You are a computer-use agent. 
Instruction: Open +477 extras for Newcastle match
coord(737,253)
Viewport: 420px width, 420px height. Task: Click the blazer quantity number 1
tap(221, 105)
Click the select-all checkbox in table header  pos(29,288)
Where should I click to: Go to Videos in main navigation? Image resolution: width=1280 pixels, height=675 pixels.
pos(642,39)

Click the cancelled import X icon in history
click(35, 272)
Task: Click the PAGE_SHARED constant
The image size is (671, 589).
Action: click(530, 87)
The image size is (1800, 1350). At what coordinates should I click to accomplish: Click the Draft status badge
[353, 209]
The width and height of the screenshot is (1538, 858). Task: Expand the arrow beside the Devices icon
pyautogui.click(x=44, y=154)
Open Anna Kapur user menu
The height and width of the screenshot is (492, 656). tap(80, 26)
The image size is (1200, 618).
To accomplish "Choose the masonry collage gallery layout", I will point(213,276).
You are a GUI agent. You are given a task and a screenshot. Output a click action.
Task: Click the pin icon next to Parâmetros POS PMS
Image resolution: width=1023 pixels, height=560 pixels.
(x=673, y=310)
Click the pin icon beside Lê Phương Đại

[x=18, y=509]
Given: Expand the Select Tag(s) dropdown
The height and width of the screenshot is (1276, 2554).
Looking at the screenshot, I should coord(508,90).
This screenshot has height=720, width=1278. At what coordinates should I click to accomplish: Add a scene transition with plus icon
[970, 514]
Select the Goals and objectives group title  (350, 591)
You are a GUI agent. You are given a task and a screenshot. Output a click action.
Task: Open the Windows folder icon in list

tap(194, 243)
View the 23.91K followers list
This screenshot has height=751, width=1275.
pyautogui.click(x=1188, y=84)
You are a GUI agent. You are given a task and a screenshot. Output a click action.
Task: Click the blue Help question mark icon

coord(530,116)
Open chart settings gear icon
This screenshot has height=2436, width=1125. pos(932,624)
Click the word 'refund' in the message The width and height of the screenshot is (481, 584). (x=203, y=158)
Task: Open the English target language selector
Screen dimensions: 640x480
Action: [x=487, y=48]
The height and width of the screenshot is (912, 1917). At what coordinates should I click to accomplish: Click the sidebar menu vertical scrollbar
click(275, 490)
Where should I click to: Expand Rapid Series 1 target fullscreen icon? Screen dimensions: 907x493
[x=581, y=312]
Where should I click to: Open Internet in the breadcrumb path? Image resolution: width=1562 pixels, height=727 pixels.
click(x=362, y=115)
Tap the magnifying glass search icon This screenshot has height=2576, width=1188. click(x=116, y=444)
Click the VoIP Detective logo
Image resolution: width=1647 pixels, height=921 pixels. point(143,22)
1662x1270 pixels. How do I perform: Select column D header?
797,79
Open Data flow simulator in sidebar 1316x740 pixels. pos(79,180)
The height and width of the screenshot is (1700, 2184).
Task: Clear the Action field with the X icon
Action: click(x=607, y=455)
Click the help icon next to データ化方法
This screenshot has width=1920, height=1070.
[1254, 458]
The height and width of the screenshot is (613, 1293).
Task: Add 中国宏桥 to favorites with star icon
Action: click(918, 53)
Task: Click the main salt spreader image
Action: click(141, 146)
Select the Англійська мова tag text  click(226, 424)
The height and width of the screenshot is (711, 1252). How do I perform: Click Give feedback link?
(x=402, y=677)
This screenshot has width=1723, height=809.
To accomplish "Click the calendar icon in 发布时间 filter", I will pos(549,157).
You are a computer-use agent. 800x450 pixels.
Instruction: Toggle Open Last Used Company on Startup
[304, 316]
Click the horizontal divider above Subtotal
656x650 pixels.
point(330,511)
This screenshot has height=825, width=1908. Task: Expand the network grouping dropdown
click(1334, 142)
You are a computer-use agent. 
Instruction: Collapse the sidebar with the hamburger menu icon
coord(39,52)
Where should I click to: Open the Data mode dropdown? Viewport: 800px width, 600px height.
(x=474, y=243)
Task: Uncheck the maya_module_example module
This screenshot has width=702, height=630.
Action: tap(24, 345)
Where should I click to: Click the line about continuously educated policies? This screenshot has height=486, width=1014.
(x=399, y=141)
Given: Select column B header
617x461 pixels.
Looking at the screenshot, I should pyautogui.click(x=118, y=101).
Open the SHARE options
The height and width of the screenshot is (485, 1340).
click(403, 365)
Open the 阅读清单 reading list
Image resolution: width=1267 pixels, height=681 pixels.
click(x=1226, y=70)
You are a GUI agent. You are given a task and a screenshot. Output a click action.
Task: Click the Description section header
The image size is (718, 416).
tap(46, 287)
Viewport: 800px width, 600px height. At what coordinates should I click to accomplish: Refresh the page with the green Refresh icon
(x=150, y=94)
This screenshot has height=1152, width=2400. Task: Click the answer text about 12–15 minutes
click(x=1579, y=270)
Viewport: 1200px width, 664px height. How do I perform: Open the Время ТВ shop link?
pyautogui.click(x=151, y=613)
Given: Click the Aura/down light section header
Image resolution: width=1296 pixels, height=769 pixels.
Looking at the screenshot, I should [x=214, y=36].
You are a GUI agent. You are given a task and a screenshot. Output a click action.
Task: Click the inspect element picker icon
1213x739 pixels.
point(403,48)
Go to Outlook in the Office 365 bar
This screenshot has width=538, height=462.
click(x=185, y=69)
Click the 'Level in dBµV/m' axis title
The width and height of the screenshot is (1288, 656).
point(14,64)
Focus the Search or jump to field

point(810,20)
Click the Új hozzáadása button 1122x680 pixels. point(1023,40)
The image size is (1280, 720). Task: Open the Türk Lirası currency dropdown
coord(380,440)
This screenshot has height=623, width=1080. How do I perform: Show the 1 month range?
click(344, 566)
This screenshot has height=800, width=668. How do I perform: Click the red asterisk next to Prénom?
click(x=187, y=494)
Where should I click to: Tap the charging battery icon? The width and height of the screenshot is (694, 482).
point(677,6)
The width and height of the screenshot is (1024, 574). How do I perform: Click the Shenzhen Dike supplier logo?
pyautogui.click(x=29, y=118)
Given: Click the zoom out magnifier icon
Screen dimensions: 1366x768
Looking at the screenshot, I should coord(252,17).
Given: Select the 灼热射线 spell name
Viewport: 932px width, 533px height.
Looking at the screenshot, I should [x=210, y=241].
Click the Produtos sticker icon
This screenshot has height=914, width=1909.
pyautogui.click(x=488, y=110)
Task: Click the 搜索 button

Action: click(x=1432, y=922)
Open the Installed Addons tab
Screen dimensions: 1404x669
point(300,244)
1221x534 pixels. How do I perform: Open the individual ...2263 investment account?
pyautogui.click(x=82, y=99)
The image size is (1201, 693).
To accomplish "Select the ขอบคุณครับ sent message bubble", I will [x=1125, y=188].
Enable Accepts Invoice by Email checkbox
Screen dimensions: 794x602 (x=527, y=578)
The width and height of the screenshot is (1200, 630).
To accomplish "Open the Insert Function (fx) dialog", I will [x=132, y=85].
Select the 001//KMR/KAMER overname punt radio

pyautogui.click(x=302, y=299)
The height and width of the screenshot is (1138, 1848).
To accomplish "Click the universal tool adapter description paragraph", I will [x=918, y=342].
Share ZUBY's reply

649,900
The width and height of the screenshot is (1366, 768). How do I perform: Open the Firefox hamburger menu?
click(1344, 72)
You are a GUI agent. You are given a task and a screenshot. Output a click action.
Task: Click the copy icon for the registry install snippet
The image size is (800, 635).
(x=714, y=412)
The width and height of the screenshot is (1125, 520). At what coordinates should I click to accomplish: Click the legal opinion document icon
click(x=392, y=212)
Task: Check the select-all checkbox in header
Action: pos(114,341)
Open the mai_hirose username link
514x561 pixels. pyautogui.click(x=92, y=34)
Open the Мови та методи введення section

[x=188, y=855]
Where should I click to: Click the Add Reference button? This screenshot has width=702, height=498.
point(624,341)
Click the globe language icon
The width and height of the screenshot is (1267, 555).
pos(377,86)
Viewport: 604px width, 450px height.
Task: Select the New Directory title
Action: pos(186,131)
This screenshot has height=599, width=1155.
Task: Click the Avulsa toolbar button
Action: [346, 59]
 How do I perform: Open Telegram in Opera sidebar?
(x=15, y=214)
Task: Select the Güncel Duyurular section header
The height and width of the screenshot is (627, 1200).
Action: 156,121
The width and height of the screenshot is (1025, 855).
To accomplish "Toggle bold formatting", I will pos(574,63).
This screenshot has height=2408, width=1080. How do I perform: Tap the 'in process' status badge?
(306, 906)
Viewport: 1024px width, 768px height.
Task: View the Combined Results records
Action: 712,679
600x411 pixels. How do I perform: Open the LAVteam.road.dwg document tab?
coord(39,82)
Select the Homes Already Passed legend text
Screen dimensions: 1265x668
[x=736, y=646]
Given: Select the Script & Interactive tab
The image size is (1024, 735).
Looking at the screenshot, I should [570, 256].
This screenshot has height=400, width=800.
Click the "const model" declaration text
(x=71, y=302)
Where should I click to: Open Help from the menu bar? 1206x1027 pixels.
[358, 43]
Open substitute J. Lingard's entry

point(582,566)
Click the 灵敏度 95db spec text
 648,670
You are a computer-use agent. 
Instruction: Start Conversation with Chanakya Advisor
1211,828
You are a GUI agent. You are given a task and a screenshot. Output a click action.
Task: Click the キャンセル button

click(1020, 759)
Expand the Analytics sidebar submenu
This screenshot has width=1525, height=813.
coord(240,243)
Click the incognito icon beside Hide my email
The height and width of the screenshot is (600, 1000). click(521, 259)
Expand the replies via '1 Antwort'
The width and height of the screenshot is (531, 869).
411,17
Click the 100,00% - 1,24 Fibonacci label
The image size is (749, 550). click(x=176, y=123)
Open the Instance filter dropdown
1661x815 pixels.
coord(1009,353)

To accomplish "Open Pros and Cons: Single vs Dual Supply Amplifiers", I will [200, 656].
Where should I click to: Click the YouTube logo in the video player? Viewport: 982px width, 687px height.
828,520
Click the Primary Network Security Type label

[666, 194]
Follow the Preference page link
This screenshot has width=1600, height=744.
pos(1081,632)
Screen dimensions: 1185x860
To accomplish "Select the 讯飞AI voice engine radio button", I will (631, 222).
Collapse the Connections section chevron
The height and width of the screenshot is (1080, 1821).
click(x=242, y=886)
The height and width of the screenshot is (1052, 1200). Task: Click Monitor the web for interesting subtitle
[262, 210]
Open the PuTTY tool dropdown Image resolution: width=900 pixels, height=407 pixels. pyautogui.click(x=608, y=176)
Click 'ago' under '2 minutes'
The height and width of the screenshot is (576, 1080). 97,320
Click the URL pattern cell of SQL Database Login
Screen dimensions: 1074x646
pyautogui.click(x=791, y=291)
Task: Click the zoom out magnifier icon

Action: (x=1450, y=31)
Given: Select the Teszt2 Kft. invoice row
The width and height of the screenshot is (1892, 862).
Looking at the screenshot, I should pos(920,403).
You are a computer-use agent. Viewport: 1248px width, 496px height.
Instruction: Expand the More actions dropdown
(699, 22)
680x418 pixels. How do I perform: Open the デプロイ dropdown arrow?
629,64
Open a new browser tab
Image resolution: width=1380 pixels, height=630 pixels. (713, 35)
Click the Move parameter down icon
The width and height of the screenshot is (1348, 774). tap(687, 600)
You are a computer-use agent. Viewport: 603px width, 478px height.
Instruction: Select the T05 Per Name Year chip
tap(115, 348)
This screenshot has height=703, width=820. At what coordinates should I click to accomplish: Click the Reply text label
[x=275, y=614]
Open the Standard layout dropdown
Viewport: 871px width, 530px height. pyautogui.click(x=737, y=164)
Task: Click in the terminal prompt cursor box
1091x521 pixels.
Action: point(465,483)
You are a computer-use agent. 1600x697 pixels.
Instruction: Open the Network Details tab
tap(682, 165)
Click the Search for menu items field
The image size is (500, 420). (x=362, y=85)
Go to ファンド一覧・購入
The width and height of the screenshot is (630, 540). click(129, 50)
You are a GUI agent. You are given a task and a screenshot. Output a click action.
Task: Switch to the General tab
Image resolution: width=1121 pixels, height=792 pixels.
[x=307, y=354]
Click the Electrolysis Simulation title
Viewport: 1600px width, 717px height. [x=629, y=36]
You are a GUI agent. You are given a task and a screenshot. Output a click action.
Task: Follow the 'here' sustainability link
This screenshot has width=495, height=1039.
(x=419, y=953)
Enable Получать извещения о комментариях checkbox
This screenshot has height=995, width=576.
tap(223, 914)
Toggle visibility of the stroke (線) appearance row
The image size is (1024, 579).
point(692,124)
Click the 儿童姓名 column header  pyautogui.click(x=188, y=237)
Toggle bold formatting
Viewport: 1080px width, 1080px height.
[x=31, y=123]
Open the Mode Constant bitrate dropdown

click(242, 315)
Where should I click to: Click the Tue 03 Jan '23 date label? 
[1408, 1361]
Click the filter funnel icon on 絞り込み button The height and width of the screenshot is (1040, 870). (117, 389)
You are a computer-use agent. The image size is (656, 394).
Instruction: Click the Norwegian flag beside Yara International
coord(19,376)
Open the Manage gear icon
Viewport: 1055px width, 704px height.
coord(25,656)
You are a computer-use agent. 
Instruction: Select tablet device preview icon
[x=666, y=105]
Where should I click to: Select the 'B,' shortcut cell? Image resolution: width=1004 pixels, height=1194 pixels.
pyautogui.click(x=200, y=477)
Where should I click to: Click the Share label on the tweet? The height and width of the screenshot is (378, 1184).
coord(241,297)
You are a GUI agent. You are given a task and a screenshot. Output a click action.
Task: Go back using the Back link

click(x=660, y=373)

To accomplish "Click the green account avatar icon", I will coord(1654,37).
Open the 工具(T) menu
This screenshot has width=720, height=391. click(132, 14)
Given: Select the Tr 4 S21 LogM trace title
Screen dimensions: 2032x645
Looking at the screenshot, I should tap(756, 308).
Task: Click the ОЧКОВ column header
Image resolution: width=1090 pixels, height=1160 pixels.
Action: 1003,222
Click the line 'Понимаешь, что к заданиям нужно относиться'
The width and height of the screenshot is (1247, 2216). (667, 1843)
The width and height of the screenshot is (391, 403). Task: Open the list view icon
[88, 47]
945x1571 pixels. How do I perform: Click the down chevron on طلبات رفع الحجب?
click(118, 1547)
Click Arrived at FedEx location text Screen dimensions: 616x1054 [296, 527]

§ §

= Try it =
Scan the material above. Copy each line that holds the word "message".

= Result for this task =
Click the word 'refund' in the message The width and height of the screenshot is (481, 584). (x=203, y=158)
To accomplish "Select the ขอบคุณครับ sent message bubble", I will [x=1125, y=188].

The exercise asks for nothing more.